Sparks encogió tristemente los hombros.
– No puedo hacerlo.
– ¿No funciona su transmisor?
– Tan bien como una puta de dieciséis años en La Habana.
– No comprendo.
– Orden del capitán Worley -respondió Sparks-. Cuando salimos de Río, me llamó a su camarote y me dijo que no transmitiese ningún mensaje sin orden directa suya antes de que atraquemos en Baltirnore.
– ¿Le dio alguna razón?
– No, señor.
– ¡Qué raro!
– Yo sospecho que tiene algo que ver con aquel personaje que tomamos como pasajero en Río.
– ¿El cónsul general?
– Recibí la orden inmediatamente después de que él subiera a bordo…
Sparks se interrumpió y apretó los auriculares a sus oídos. Entonces empezó a garrapatear un mensaje en un bloc. Al cabo de unos momentos se volvió, ceñudo el semblante.
– Una señal de socorro.
Church se levantó.
– ¿Cuál es la posición?
– Veinte millas al sudeste de Anguilla Cays.

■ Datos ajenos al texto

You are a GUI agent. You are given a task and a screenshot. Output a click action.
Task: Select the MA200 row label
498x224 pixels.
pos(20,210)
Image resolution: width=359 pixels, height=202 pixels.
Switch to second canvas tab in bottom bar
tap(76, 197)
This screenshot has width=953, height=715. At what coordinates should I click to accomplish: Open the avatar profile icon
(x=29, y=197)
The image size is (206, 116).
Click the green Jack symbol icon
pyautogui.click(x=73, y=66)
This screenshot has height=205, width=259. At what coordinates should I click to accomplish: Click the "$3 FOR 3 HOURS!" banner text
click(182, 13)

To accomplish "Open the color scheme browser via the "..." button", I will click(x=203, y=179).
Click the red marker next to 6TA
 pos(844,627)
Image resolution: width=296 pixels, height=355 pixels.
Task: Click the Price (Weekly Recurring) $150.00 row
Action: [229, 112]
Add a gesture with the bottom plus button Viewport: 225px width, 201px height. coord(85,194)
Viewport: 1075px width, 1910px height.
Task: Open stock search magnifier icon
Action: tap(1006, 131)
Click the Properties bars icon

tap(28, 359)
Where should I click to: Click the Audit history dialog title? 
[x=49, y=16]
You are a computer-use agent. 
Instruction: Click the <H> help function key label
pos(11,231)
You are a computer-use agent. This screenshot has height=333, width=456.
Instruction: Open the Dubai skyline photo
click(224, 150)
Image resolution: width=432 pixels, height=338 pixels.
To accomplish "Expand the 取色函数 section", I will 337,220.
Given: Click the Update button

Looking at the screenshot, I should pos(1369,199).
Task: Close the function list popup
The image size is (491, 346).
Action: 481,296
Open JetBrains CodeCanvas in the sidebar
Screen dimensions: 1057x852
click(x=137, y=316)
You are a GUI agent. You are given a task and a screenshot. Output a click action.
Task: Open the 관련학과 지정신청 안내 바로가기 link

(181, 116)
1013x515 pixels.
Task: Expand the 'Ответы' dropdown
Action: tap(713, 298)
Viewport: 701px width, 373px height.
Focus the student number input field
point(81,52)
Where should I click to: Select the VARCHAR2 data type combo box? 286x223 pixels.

Church hizo un cálculo mental.
– Esto les sitúa a unas cincuenta millas de nuestra proa. ¿Qué más?
– Nombre del barco, Crogan Castle. Proa desfondada. La superestructura gravemente dañada. Está haciendo agua. Pide un auxilio inmediato.
– ¿La proa desfondada? -repitió Church, en un tono de perplejidad-. ¿A causa de qué?
– No lo han dicho, teniente.
Church miró hacia la puerta.
– Informaré al capitán. Diga al Crogan Castle que vamos allá a todo vapor.
El semblante de Sparks tomó un aire afligido.
– Por favor, señor, no puedo hacerlo.
– ¡Hágalo! -ordenó el teniente Church-. Yo asumo toda la responsabilidad.
Se volvió y corrió por el pasillo y subió la escalerilla de la caseta del timón. Worley estaba todavía sentado en el sillón de mimbre, meciéndose al compás del balanceo del barco. Tenía las gafas casi en la punta de la nariz y estaba leyendo una sobada revista Liberty.